## What is being asked
Take the material below, beginning at the line that contains "Check the Select All checkbox" and running through the line that contains "The width and", and render those lines as a numbered list, skipping any blank lines.

*** Information provided

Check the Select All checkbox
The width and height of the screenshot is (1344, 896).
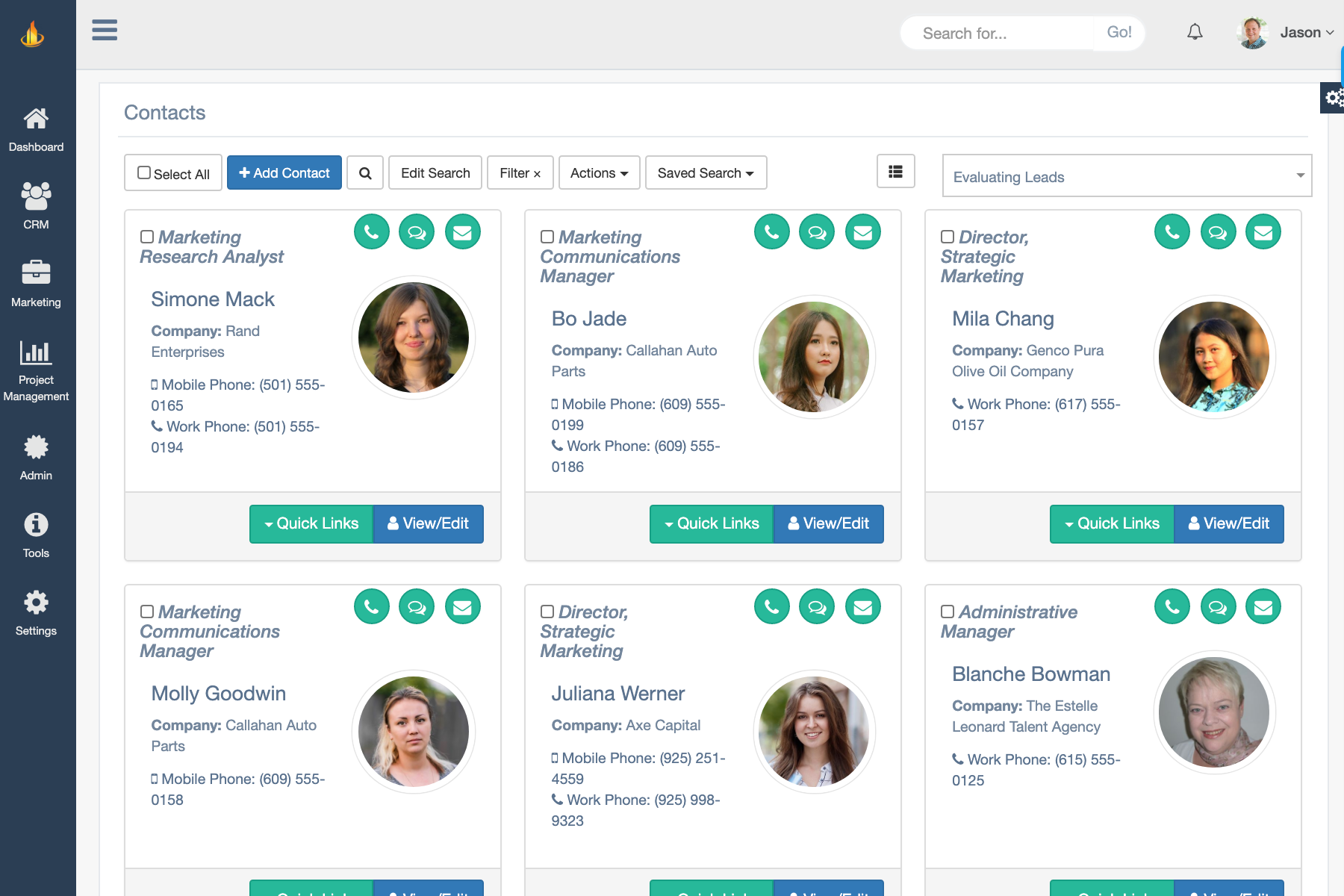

******
*** Information provided

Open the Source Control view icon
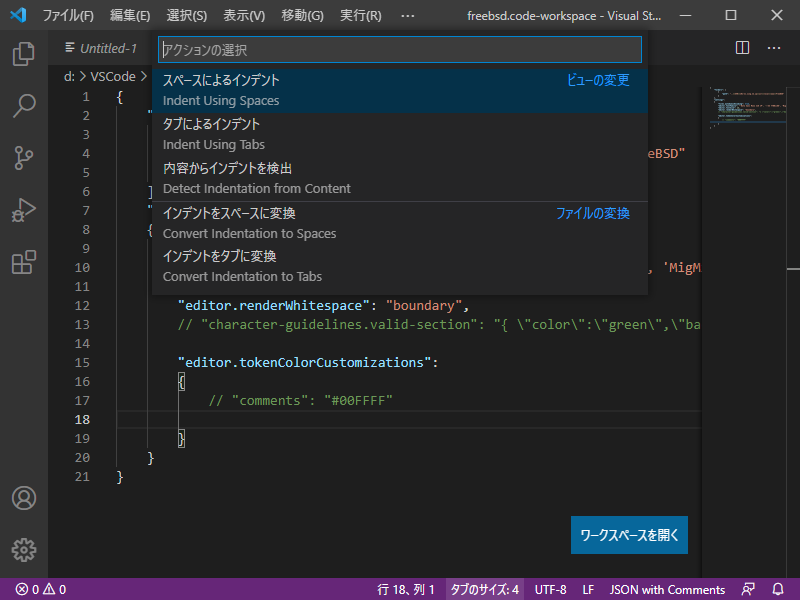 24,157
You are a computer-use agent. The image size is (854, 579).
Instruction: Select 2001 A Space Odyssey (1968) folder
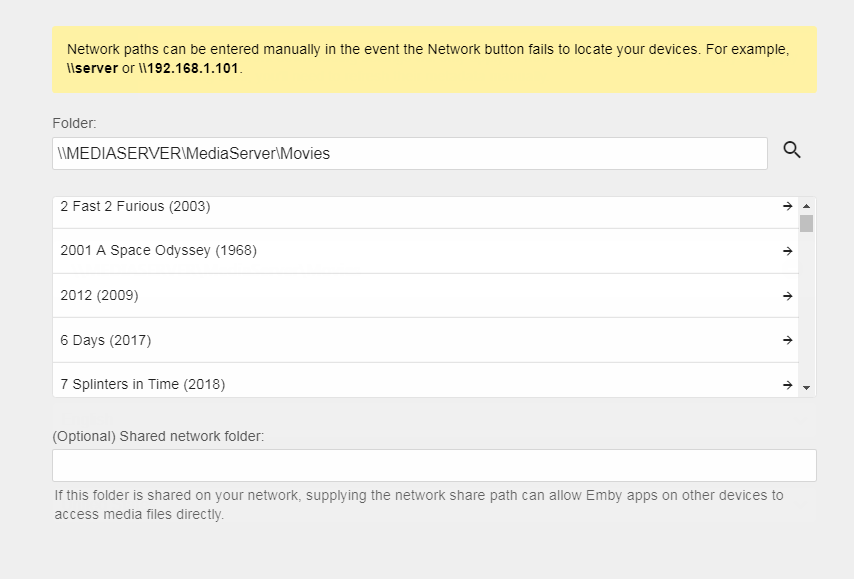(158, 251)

******
*** Information provided

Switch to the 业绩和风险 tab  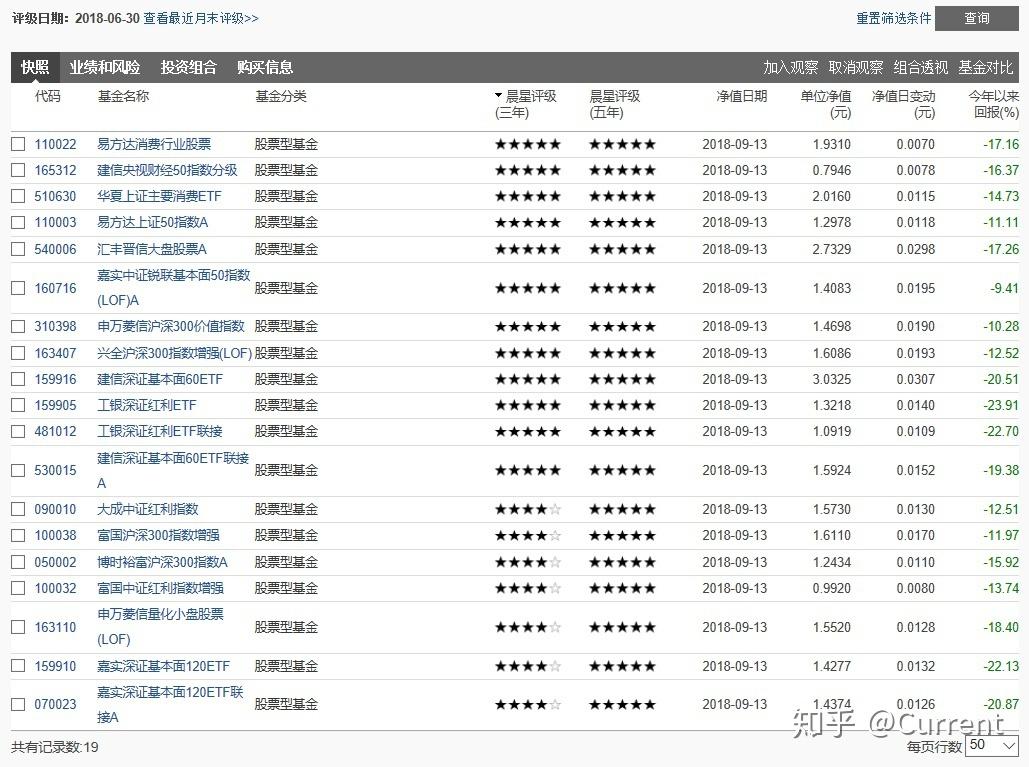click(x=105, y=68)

******

## Solution to this exercise
1. Check the Select All checkbox
2. The width and height of the screenshot is (1344, 896).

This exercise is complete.